* Exercise text
——

The instinct for survival will make a man do strange things.
Moral and intellectual bargains are made when a life, career, or job is threatened, and Colts coach Frank Reich found that out about himself today as he fired offensive coordinator Marcus Brady.
We see it all the time – bosses fire subordinates to net themselves another paycheck, preserve their severance, or maintain a position it took a lifetime to earn.
Reich’s comment in the press release announcing Brady’s ouster says it all, “This was an incredibly hard decision, but one I felt needed to be made in the best interest of the team. I appreciate Marcus’s commitment to the organization, and he made a significant contribution to our offensive success over the last five seasons. I wish him the best moving forward.”
Translated – “This was an easy call because it was him or me, and I’m not ready to say goodbye to this job or the cash I have left on my contract. Marcus will be fine. NFL people know he did nothing wrong, but was simply in the wrong position at the wrong time for the wrong franchise.”
Chuck Pagano pulled the same thing as he cycled through offensive coordinator Pep Hamilton to Rob Chudzinski. He also changed out defensive coordinator Greg Manusky for Ted Monachino. The survival instinct was strong in Pagano! But as is always the case, shoving others onto the track does not stop termination train from rolling over everyone eventually.

——

* Data extracts

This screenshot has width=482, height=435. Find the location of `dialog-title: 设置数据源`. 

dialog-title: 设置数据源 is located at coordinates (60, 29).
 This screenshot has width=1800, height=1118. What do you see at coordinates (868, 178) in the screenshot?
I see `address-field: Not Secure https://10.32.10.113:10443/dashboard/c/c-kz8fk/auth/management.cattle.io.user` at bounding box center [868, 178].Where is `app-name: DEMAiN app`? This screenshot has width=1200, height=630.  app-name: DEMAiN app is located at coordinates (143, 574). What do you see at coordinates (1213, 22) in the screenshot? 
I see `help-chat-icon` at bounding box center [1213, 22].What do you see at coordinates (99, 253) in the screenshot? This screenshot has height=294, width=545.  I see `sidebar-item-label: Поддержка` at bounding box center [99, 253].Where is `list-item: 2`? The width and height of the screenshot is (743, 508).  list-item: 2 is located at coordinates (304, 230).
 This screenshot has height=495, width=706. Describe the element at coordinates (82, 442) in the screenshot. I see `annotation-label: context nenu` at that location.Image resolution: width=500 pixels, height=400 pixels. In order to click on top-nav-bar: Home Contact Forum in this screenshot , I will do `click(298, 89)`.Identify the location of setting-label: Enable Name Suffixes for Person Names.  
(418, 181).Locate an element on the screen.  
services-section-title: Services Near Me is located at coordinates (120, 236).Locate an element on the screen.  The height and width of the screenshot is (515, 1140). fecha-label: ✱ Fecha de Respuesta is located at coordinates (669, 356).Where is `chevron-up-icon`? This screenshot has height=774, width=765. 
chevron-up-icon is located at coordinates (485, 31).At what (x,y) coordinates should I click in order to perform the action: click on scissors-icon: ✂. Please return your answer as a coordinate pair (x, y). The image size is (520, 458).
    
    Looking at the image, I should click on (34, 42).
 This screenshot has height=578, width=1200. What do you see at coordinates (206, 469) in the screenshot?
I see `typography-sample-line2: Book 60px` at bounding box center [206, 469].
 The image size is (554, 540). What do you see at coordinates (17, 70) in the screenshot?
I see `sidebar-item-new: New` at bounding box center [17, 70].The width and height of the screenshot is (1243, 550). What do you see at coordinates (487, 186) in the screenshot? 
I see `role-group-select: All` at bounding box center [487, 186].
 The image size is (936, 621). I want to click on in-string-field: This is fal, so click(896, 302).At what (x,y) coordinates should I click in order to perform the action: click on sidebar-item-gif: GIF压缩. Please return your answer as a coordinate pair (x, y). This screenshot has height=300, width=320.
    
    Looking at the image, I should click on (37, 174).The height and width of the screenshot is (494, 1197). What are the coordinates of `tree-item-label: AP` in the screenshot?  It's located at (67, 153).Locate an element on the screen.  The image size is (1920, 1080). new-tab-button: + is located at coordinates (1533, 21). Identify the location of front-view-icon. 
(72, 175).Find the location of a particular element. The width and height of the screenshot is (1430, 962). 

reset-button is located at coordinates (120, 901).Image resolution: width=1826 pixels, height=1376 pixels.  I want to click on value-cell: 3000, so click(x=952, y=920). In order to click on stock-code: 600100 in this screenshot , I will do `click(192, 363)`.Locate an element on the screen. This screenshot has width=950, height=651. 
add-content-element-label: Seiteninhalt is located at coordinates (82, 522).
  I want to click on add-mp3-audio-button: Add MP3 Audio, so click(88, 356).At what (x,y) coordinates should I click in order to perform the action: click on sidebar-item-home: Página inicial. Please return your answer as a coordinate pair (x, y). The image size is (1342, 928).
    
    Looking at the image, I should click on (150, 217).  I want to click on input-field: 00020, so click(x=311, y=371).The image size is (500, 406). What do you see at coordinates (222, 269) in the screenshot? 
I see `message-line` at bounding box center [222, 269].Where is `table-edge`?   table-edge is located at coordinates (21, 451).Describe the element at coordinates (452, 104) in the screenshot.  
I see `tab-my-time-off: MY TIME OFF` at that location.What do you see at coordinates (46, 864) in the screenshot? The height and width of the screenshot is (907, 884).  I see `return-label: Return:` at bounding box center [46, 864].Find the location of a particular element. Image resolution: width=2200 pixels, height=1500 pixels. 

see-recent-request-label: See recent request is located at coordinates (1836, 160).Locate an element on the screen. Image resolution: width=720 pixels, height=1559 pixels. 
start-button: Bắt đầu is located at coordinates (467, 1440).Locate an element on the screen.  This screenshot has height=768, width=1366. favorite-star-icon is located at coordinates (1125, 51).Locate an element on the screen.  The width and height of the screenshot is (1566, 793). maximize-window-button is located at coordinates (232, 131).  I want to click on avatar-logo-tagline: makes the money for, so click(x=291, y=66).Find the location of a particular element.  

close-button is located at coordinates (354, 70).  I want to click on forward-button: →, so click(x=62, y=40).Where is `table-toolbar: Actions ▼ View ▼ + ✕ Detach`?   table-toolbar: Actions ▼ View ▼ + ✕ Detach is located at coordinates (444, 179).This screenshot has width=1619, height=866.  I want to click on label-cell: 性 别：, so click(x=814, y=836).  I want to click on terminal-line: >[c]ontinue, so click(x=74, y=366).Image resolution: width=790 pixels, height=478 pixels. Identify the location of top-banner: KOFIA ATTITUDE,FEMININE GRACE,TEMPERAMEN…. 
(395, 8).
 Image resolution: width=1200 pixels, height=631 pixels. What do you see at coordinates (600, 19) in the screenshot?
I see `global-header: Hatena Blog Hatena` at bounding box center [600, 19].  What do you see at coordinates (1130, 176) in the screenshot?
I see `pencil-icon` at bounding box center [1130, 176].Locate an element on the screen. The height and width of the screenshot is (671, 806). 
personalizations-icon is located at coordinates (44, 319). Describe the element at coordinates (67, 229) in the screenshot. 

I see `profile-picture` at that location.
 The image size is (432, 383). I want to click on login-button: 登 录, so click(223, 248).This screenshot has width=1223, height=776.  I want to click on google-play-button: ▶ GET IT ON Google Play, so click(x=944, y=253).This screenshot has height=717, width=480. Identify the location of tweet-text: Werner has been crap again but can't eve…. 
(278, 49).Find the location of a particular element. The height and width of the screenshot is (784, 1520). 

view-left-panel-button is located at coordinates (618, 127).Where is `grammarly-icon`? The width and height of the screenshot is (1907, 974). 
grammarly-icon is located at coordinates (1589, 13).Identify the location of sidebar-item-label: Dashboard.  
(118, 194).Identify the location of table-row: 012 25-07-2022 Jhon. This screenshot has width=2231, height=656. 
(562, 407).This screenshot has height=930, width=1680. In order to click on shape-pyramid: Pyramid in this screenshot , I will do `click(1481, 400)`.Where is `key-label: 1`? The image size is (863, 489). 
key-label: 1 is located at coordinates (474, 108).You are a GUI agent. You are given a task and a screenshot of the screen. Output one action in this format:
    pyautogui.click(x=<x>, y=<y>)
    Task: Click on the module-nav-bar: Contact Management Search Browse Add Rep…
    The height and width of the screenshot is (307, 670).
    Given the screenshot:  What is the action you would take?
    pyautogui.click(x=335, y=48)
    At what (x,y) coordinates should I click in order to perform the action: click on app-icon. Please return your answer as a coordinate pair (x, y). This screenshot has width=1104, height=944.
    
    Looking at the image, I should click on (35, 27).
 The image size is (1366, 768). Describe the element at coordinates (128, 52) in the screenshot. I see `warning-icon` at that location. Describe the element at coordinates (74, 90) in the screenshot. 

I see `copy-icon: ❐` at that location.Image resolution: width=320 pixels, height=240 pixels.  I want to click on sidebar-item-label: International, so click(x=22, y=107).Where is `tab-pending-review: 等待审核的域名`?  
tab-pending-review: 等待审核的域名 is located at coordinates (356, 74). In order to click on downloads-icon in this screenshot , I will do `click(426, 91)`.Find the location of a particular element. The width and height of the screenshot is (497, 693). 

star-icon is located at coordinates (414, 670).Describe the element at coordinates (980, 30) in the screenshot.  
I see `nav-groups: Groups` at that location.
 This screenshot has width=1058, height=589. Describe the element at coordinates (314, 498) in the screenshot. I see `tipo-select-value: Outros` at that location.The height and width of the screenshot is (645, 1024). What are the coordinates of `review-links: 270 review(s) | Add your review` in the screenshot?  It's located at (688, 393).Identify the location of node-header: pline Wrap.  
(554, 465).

——

Reproduce, word for word, the part of the article on the Colts coaching change that begins with the words "The instinct for" and ends with "lifetime to earn.".

The instinct for survival will make a man do strange things.
Moral and intellectual bargains are made when a life, career, or job is threatened, and Colts coach Frank Reich found that out about himself today as he fired offensive coordinator Marcus Brady.
We see it all the time – bosses fire subordinates to net themselves another paycheck, preserve their severance, or maintain a position it took a lifetime to earn.